Coding and agentic performance
Kimi K3’s strongest results are in coding benchmarks. Key numbers (Moonshot AI, 2026-07-16):
| Benchmark | Kimi K3 | Context |
|---|---|---|
| DeepSWE v1.1 | 67.3 | With KimiCode harness |
| Arena Frontend Code | #1 (1679 pts) | Surpassed Claude Fable 5 |
| Vals AI Index | #2 overall | Behind Fable 5 |
| Vals Vibe Code Bench | 85.0% | #2 overall |
| BrowseComp | 90.4 | With 1M-token context, no compaction needed |
| Vercel/Next.js Evals | Best | First open model to lead |
In an autonomous chip design proof of concept, K3 produced a 45nm design at 100 MHz within 4 mm² in a single 48-hour run, using open-source EDA tools.
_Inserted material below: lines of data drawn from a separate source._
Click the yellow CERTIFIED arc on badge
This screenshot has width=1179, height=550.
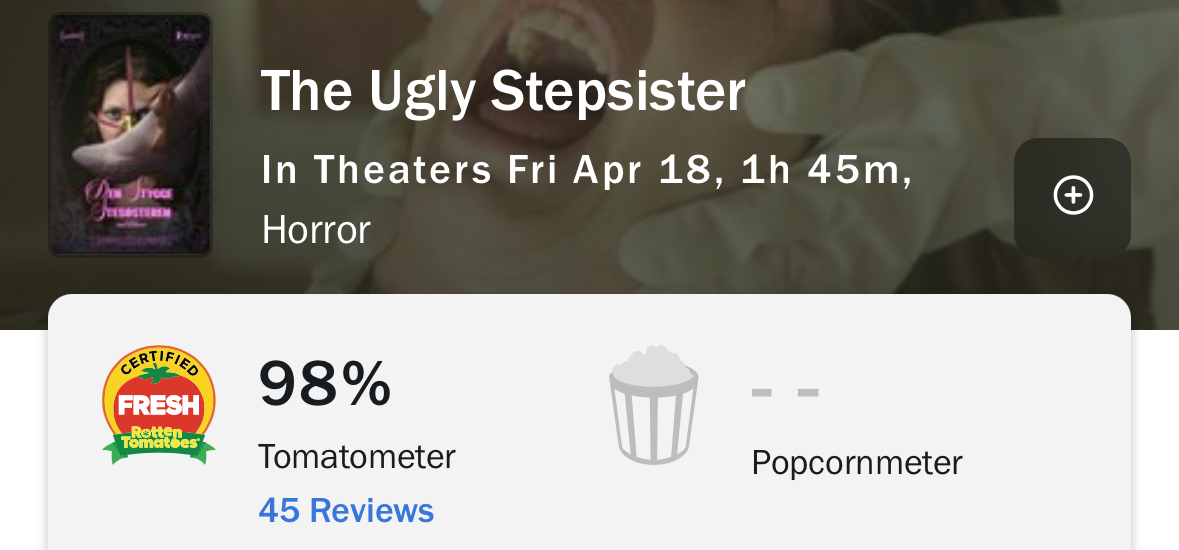(159, 364)
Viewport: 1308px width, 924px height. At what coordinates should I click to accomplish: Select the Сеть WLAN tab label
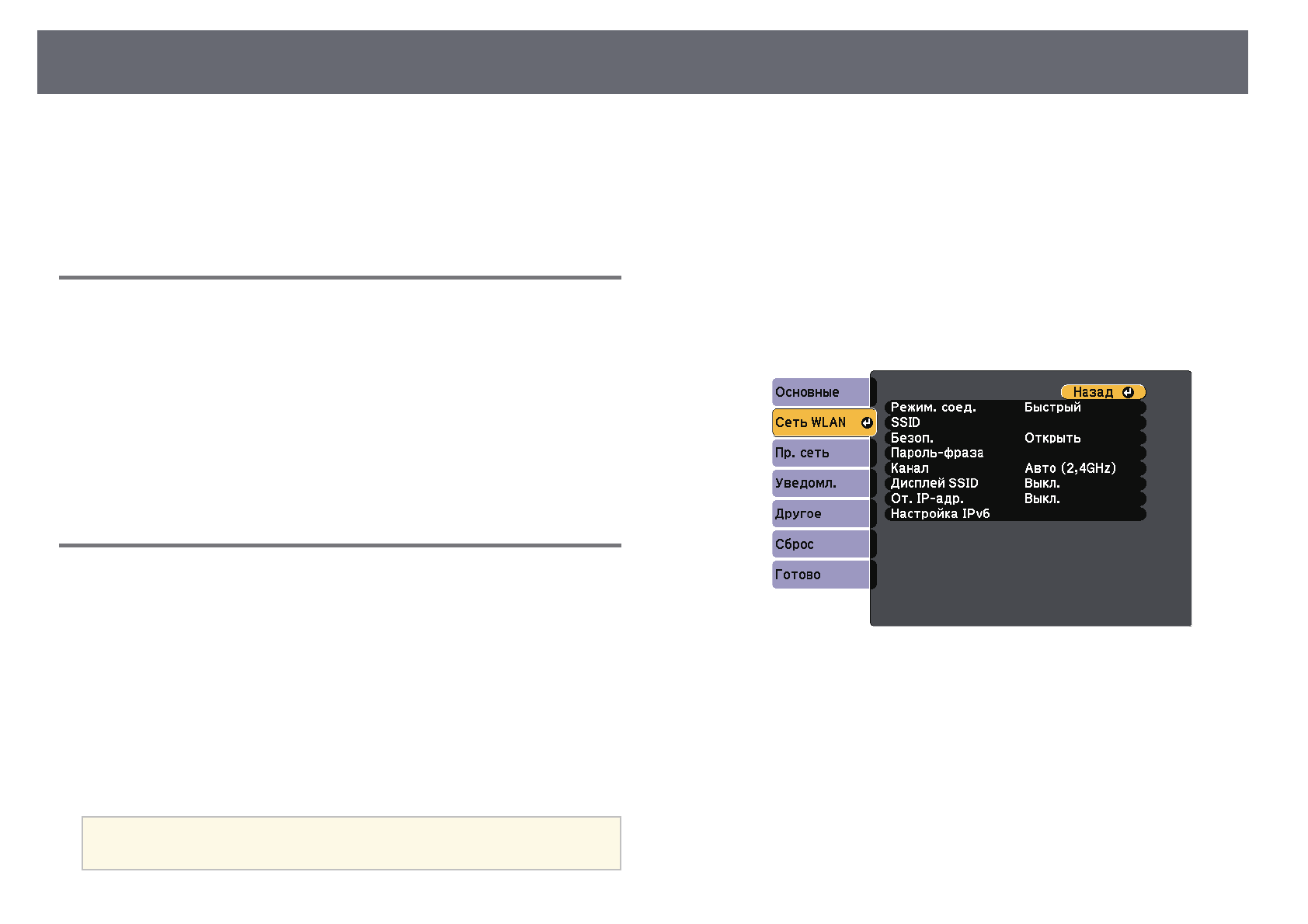(811, 423)
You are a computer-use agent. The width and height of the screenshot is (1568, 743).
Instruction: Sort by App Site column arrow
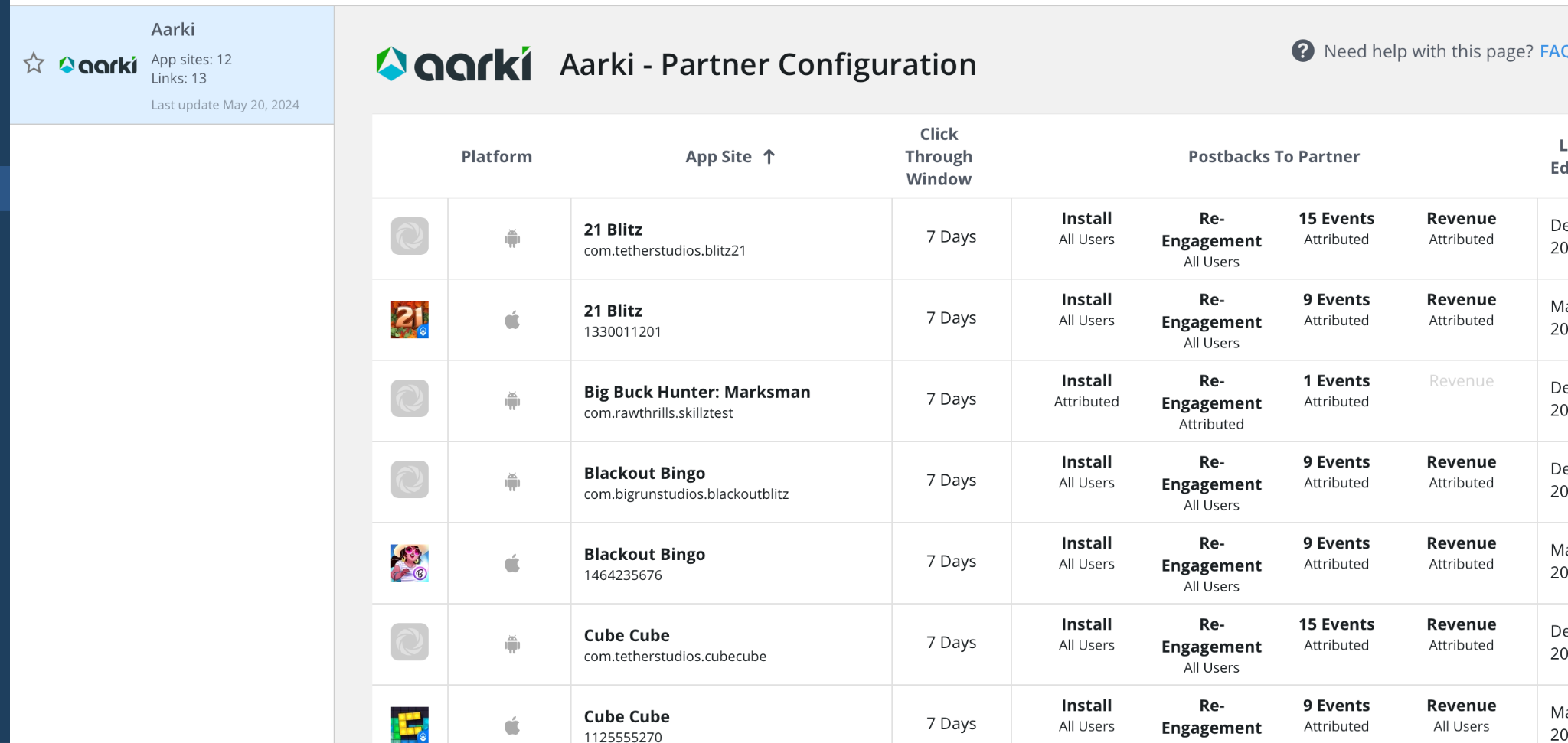(x=769, y=157)
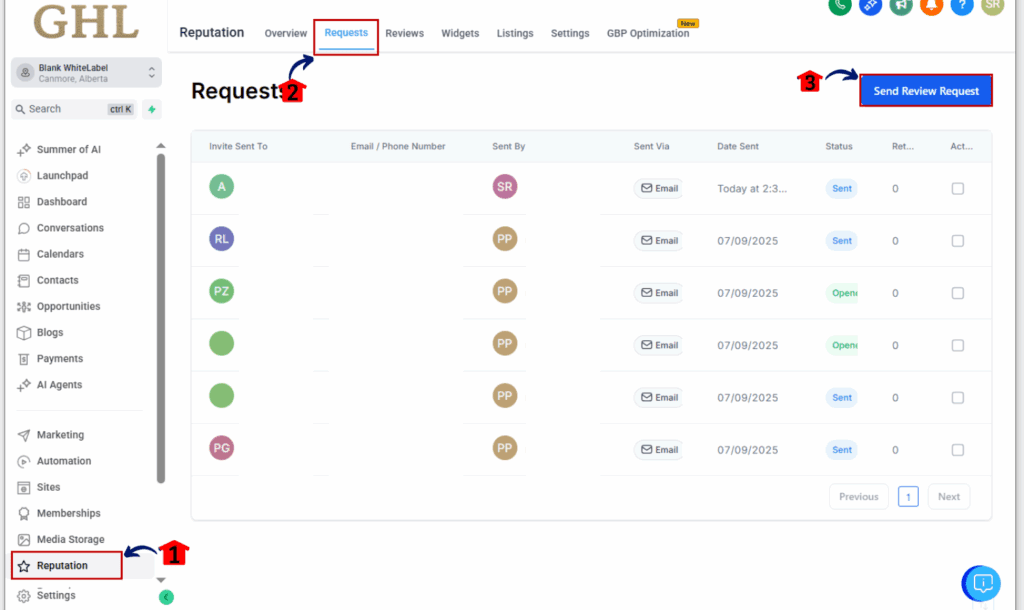The width and height of the screenshot is (1024, 610).
Task: Select Opportunities in the left sidebar
Action: coord(67,306)
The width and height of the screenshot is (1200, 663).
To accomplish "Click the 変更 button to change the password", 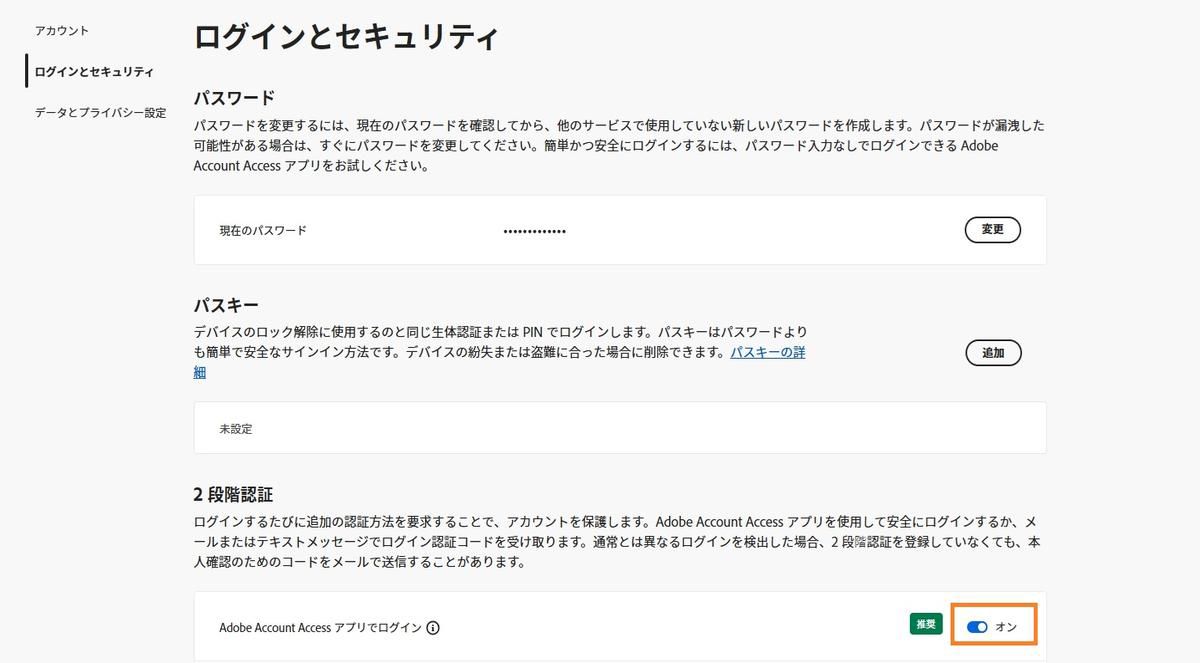I will 992,230.
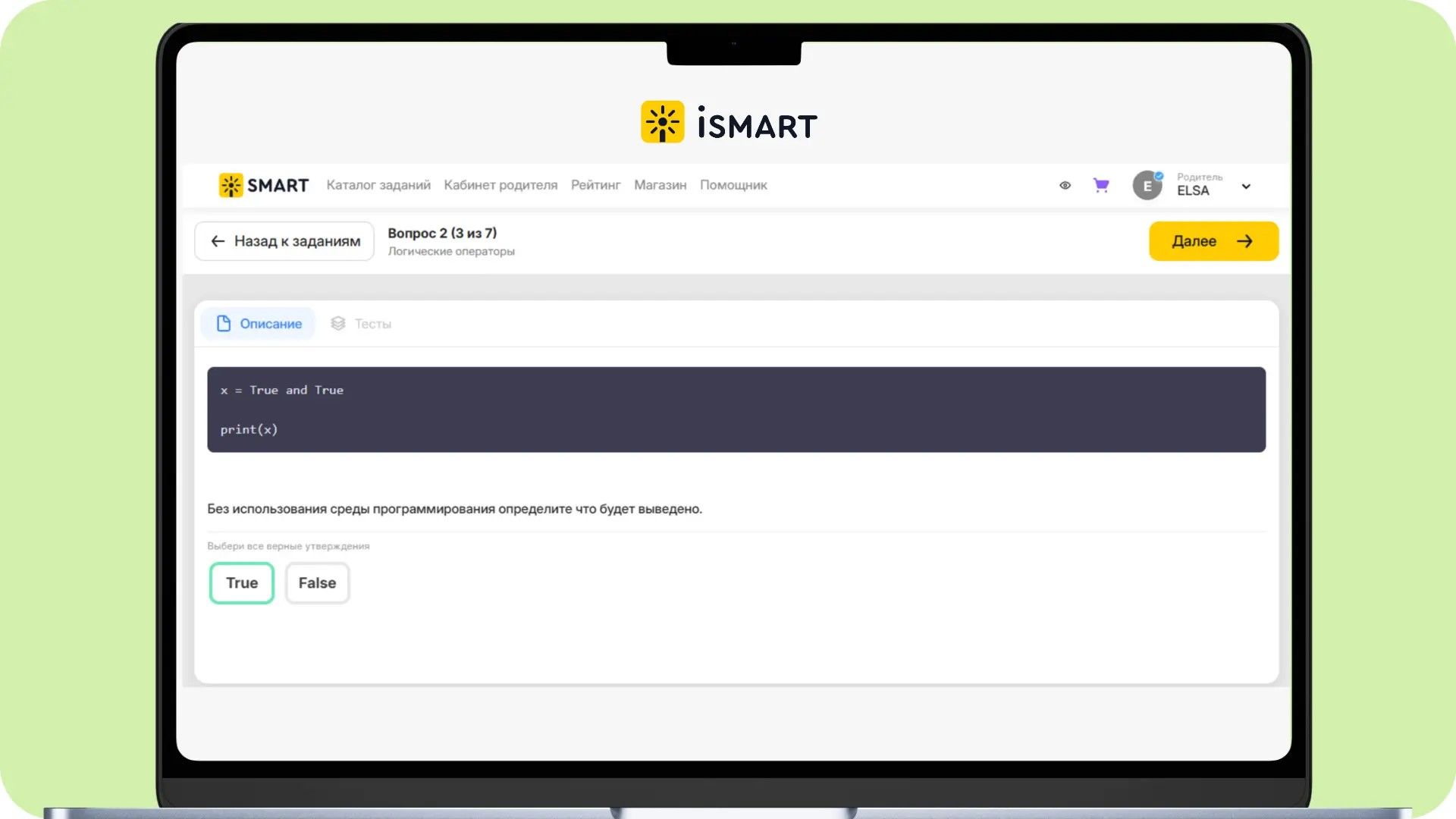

It also built MiniTriton, a from-scratch GPU compiler that matches or beats Triton and torch.compile on roofline benchmarks (Moonshot AI, 2026-07-16).
Practical implications
- Open weights (by July 27) — teams can self-host, fine-tune, and audit the model, unlike GPT-5.6 Sol or Claude Fable 5.
- API cost — $3/MTok input and $15/MTok output is competitive for a model at this scale, helped by the >90% cache hit rate.
- Deployment requirements — the blog recommends supernode configurations with 64+ accelerators for inference, which is not a casual deployment but within reach for organizations with existing GPU clusters.
- Kimi Code integration — the model is available immediately via the Kimi Code CLI agent, making it practical for terminal-based coding workflows.
Risks and caveats
- Weights are not yet released — the July 27 promise is credible given Moonshot’s track record (K2, K2.5, K2.6 were all released as Apache-2.0), but the actual license and availability are TBD.
- No independent technical report yet — the blog provides high-level architecture descriptions but the detailed technical report is promised alongside the weights.
- Known limitations (Moonshot AI, 2026-07-16):
- Thinking history sensitivity — K3 requires preserved thinking history; harness compatibility matters.
- Excessive proactiveness — may make unexpected decisions on ambiguous tasks; needs explicit behavioral constraints for bounded applications.
- UX gap — the blog acknowledges a noticeable experience gap compared to Fable 5 and GPT-5.6 Sol.
- Benchmark harness variation — several comparisons use different harnesses (KimiCode vs Claude Code vs Codex), which the blog’s footnotes disclose but may affect cross-model comparability.
- Proprietary frontier gap — K3 “still trails” Fable 5 and GPT-5.6 Sol across the overall evaluation suite.
What to watch
- Weights release on July 27 — the actual license terms, model card, and community reception will determine real-world adoption.
- Technical report — expected alongside weights; will clarify training data, compute budget, and detailed evaluation methodology.
- vLLM integration — Moonshot has contributed KDA prefill cache support to the vLLM community, which should simplify self-hosted deployment.
- Ecosystem adoption — whether fine-tuned variants, quantizations (GGUF, AWQ), and toolchain integrations appear quickly.
- Comparison to DeepSeek’s next model — DeepSeek V3/R1 series is the main open-weight competitor at this scale; the relative standings will shift as both release updates.